Seriously, what are they doing, these people who have everything, but still always want more and never seem to be satisfied?! But for every indignant cry over what “the other” is doing, a door opens into yourself. Take a look in there, among your nooks and crannies: these all-too-often unknown places, that both the world and you would be better off for, if you had the courage to start exploring.
Why do we even accept such an unsustainable world order?
To see the absurdity of your own behaviour is much easier once it’s been reflected in the life of someone seemingly far off from you. When someone takes something so far that it astounds you, there is an immediate opportunity to notice something about yourself as well.

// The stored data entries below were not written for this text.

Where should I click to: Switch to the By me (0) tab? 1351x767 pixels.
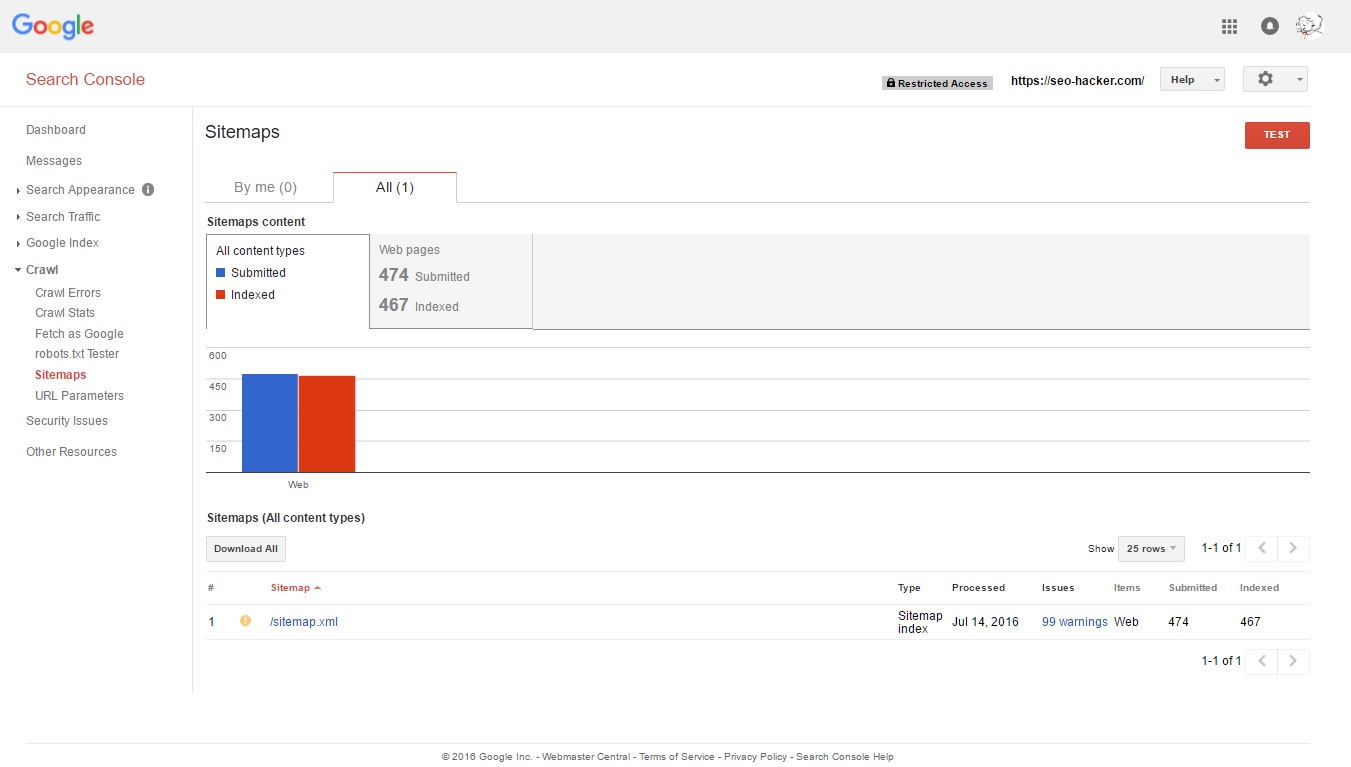tap(265, 187)
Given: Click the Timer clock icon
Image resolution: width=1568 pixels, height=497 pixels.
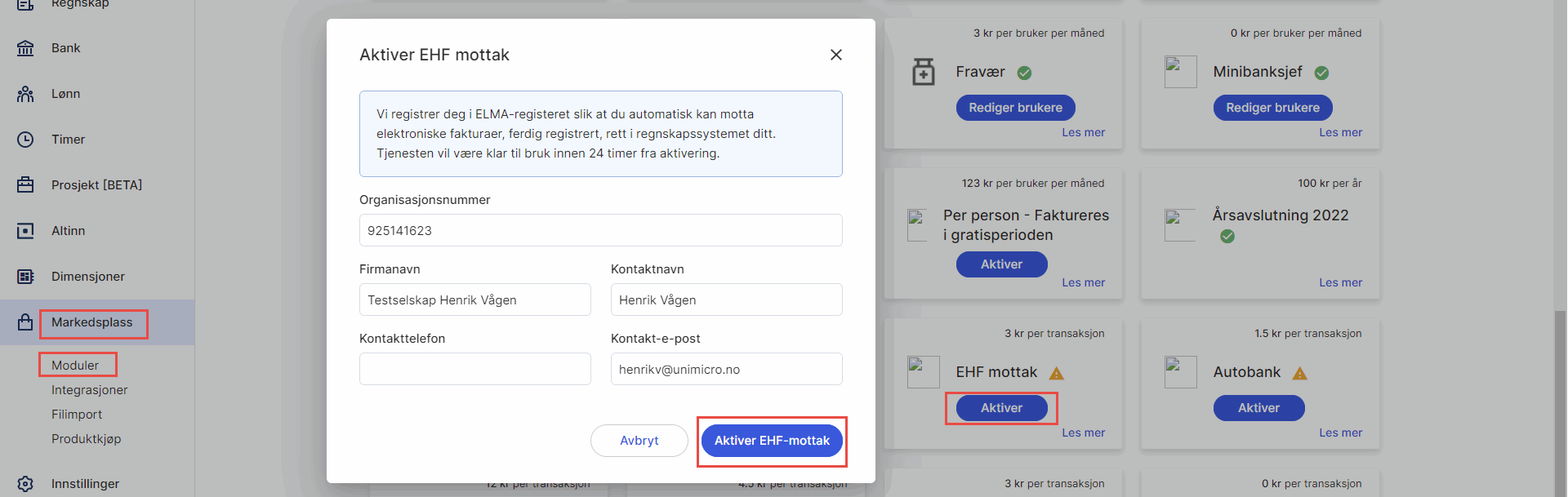Looking at the screenshot, I should (x=25, y=140).
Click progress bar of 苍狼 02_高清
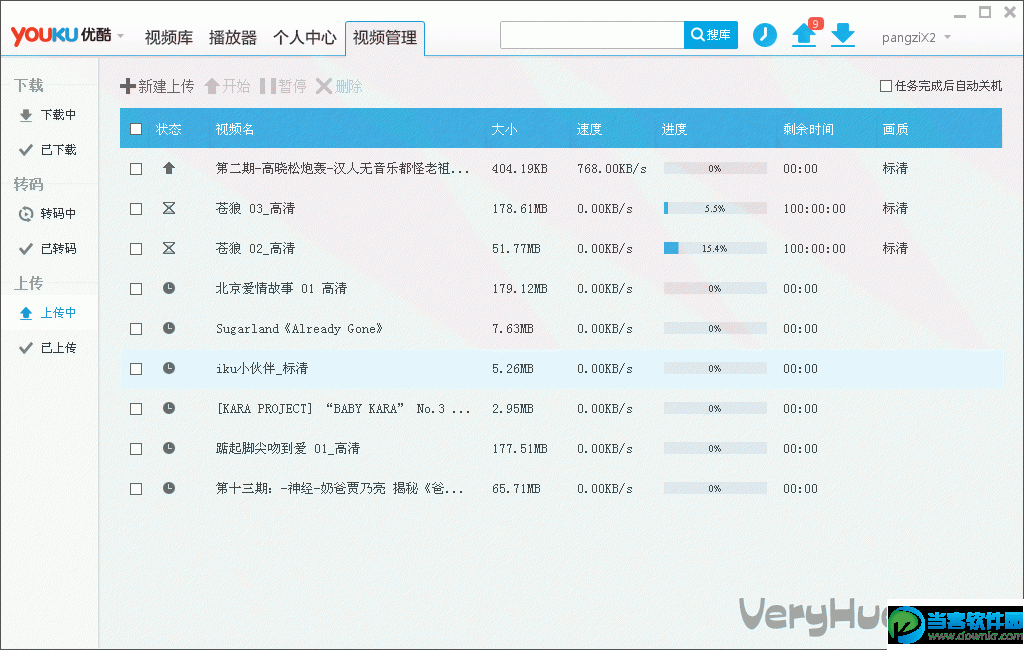Screen dimensions: 1024x650 point(714,248)
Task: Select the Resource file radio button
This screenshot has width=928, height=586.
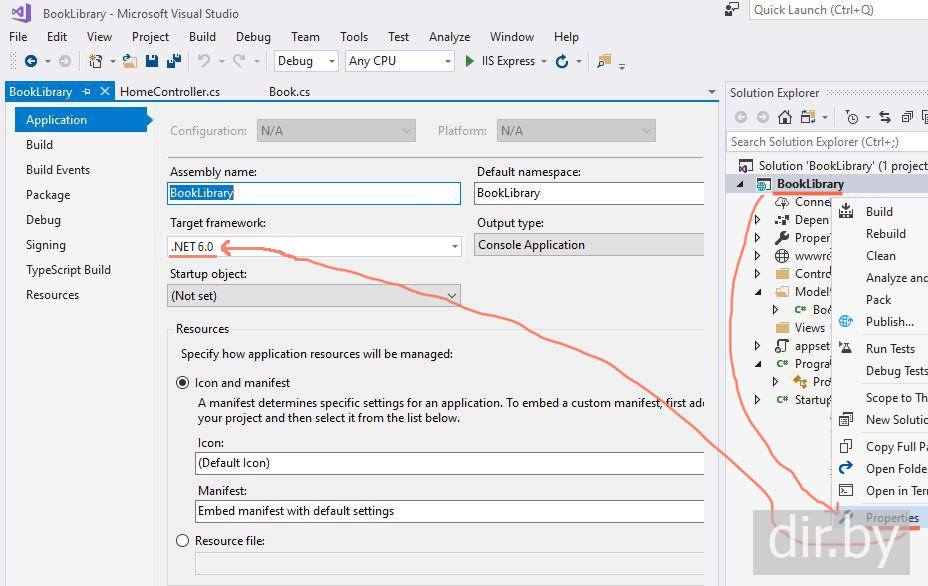Action: pyautogui.click(x=183, y=541)
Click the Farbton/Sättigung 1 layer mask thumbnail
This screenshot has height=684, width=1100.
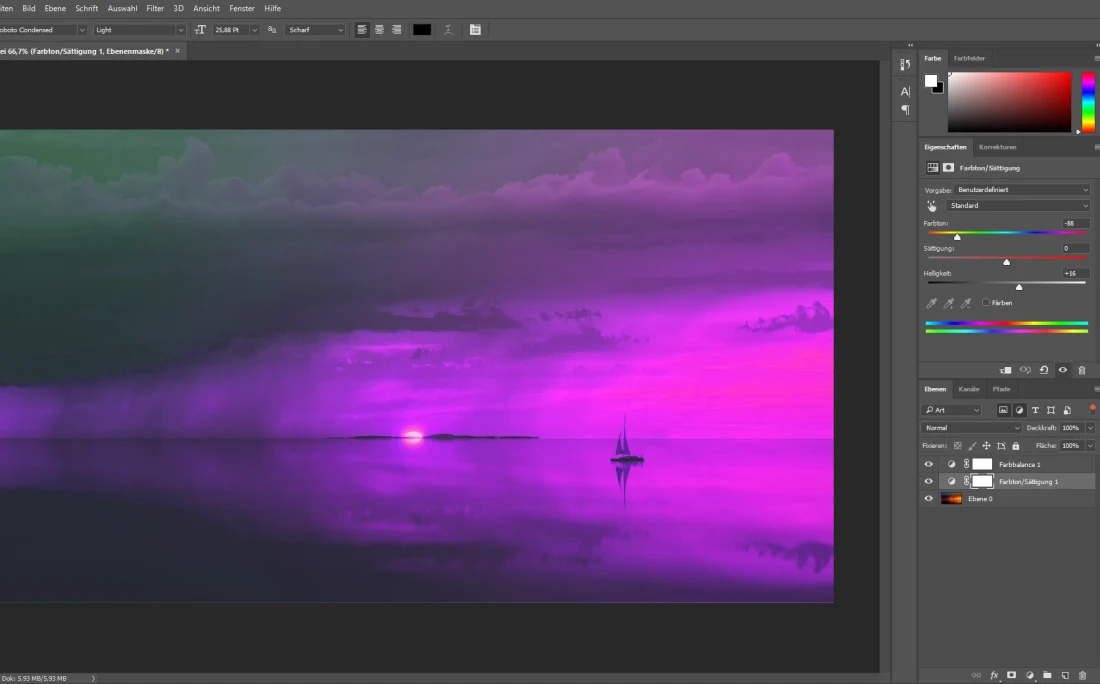pyautogui.click(x=982, y=481)
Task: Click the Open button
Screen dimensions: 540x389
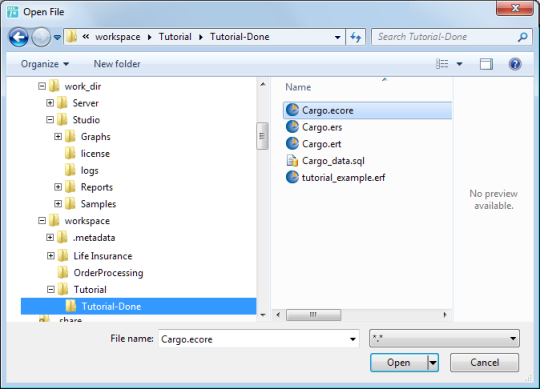Action: point(398,362)
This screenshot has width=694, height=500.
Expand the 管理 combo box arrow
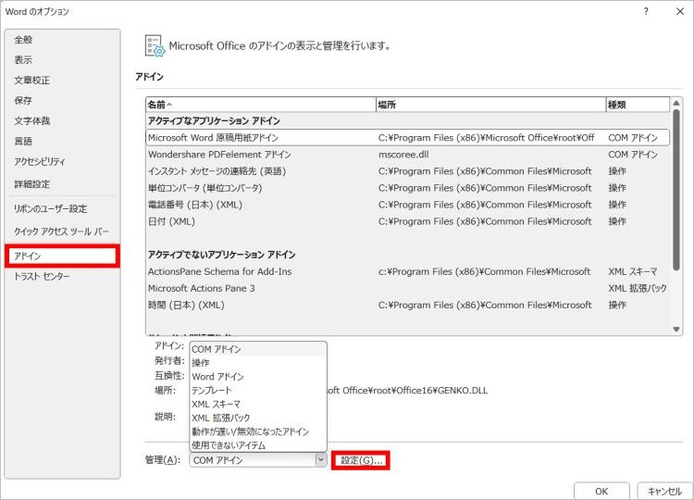tap(320, 460)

“I use the extreme to reach the commonplace. What are the driving forces behind these excesses and extremes? What is fuelling this destructive development of unsustainable consumption, and the idea that our possessions and achievements are the things that make our lives feel meaningful? By making the documentary The Queen of Versailles, and following Jackie Siegel and her husband David while they built a copy of the Palace of Versailles in Orlando, I started to think even more about this scramble for status and consumption, and what it’s doing to us humans. These are questions I reflect and explore in Generation Wealth, both through photographs and text”, says Lauren Greenfield, who grew up in Los Angeles with constantly working parents, and went to a fancy private school for the richest, although she herself did not belong to that societal class.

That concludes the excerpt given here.